= Peter Kelly (piper) =

Peter Kelly (1837 - 1 April 1910) was an Irish piper. Kelly was born in the town of Galway but blinded in infancy. When old enough, his parents saw to it that he was taught the pipes by Martin O'Reilly as a means of ensuing his welfare. When aged about thirty he moved to Glasgow with fiddler John Crockwell, where he married and had nine children. He was survived upon his death by his widow and three children.

O'Neill said of him:

"This ideal old minstrel was a well-known figure for many years in the vicinity of the Jamaica and Albert bridges, and opposite the Queen Street Station, but instead of sitting down while playing he stood upright, resting his right leg above the knee on a short crotched stick so as to manipulate his instrument successfully. He had the reputation of being a particularly skilful and sweet player, and Mr. Henderson, the famous bagpipe maker who made his reeds, speaks in very high terms of his capabilities as a musician. Kelly played all his music by ear, and so quick was he in picking up a tune, that if he heard it played, sung, or whistled once, he could repeat it on the pipes without making a mistake. His favorite melodies were The Coolin and The Blackbird"

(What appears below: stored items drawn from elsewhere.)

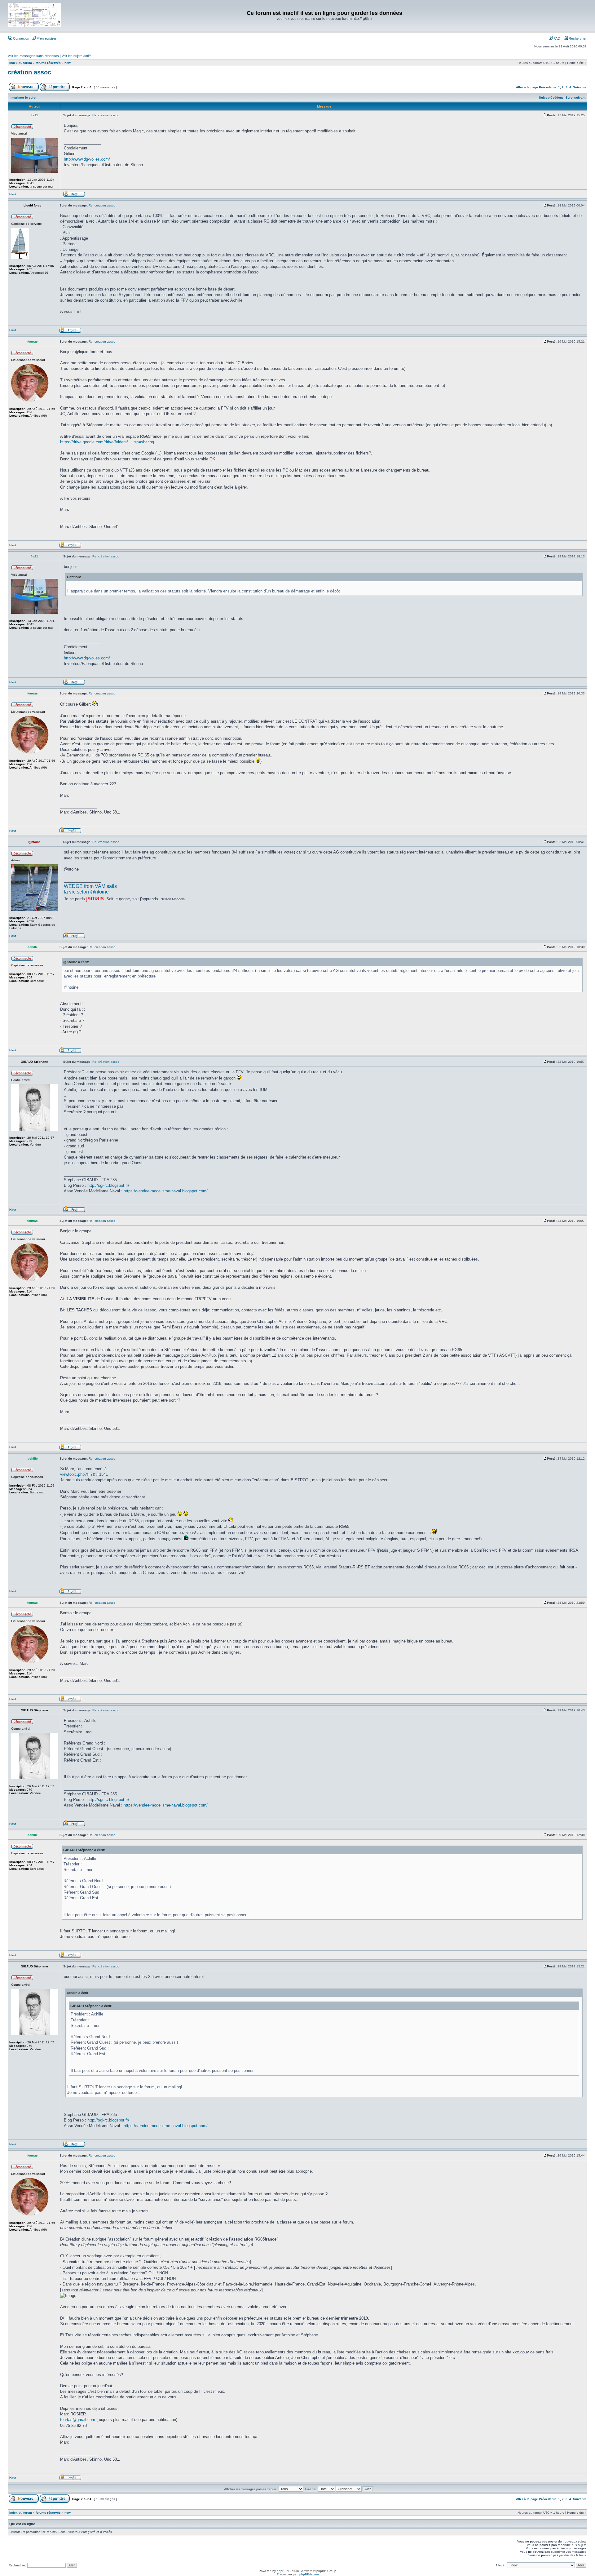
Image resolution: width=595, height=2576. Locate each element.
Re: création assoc (105, 115)
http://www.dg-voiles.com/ (87, 159)
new (67, 62)
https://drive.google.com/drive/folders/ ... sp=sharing (107, 442)
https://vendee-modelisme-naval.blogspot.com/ (166, 1191)
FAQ (556, 38)
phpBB (282, 2571)
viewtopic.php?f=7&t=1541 (84, 1474)
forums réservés (48, 62)
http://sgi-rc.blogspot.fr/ (108, 1185)
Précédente (547, 87)
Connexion (20, 38)
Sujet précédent (551, 97)
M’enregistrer (46, 38)
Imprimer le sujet (23, 97)
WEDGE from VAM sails (90, 886)
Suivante (579, 87)
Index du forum (20, 62)
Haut (12, 194)
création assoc (29, 72)
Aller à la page (527, 87)
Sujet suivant (575, 97)
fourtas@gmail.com (77, 2419)
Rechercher (577, 38)
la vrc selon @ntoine (86, 891)
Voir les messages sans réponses (33, 56)
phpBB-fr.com (309, 2574)
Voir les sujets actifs (76, 56)
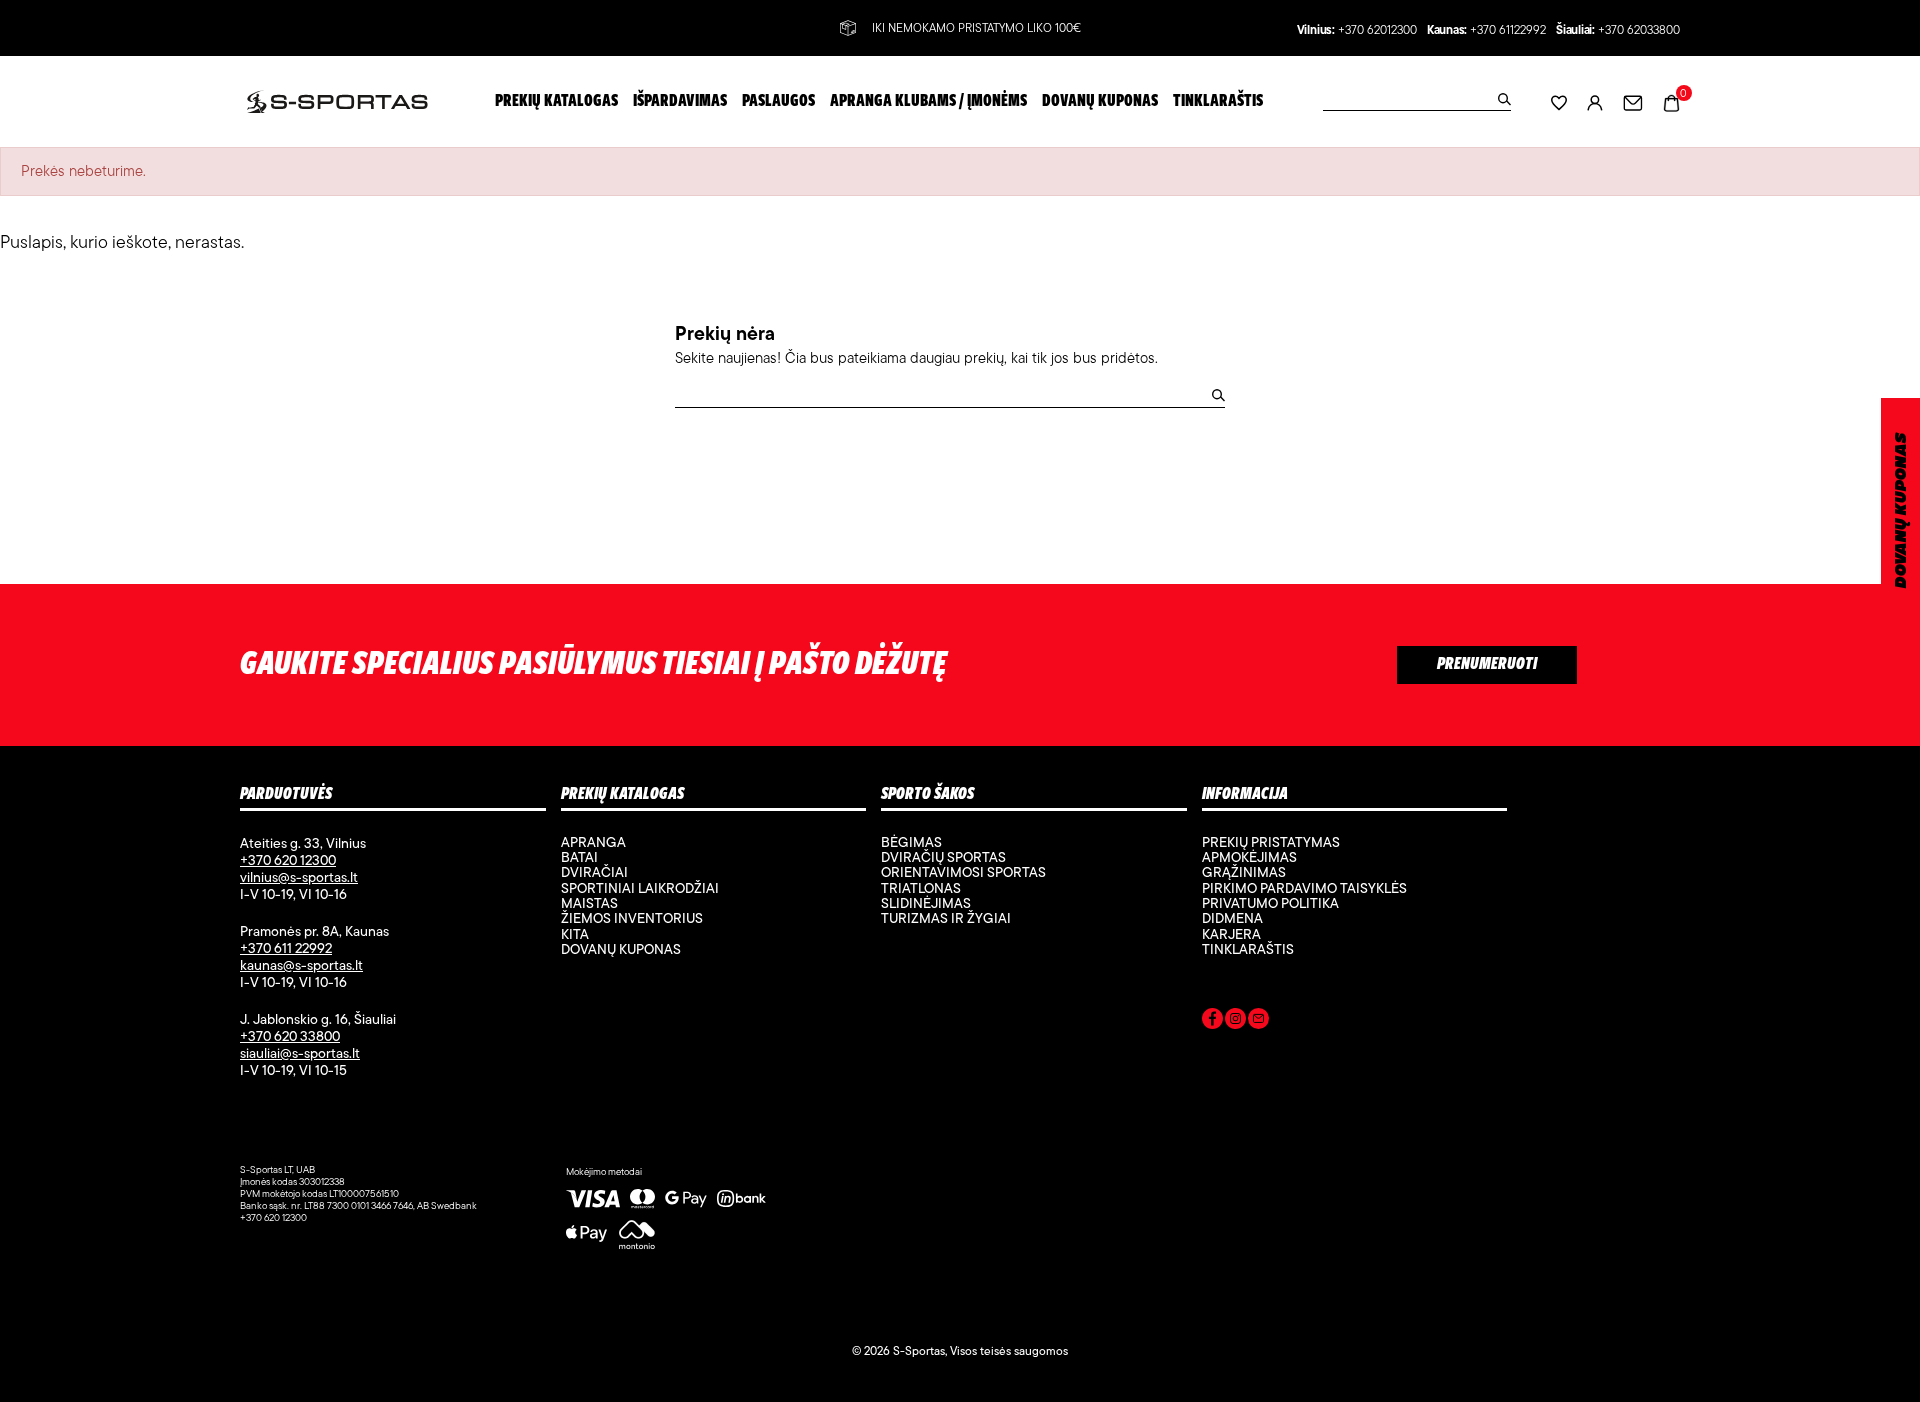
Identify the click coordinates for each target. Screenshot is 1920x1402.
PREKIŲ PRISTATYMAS (1271, 842)
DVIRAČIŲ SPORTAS (943, 857)
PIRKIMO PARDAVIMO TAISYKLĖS (1304, 888)
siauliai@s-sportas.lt (300, 1053)
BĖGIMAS (911, 842)
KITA (575, 934)
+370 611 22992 (286, 948)
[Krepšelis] (1671, 100)
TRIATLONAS (921, 888)
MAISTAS (589, 903)
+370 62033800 (1639, 30)
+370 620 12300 (288, 860)
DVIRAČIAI (594, 872)
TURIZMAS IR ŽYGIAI (946, 918)
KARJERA (1231, 934)
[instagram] (1235, 1022)
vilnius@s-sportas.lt (299, 877)
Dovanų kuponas (621, 949)
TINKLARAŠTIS (1248, 949)
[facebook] (1212, 1022)
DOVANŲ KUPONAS (1901, 510)
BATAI (579, 857)
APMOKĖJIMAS (1249, 857)
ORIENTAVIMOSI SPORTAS (963, 872)
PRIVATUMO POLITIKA (1270, 903)
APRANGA (593, 842)
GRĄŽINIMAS (1244, 872)
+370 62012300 (1377, 30)
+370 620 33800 (290, 1036)
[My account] (1595, 101)
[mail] (1258, 1022)
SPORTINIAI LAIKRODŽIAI (640, 888)
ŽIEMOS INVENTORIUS (632, 918)
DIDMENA (1232, 918)
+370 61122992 (1508, 30)
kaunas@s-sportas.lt (301, 965)
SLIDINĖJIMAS (926, 903)
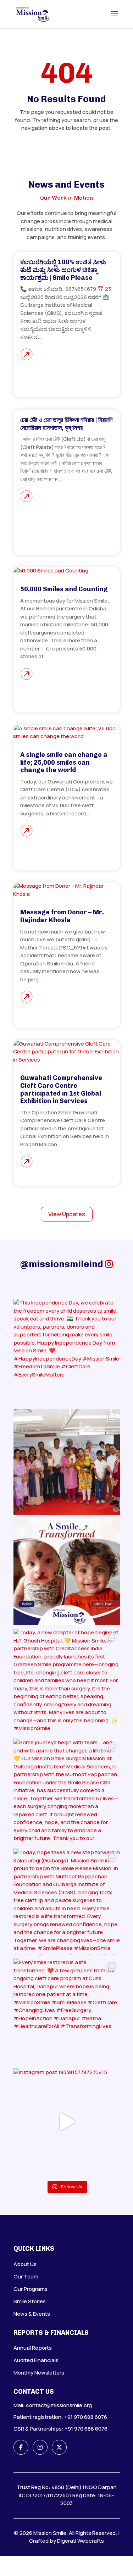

"Very often he was accompanied by another blind man named Smith, who played the flute, and the two were looked upon as inseparable cronies, and both were equally fond of their pint of porter, though by no means drunkards. Kelly was at his usual stand on the Albert bridge on the Saturday evening preceding his death from pneumonia four days later."

"Dire want drove his widow to a pawnshop with the pipes shortly after, and the generous ( ?) pawnbroker said, had not the chanter been worn nearly through by the finger marks he could afford to have given much more than the ten shillings he allowed her."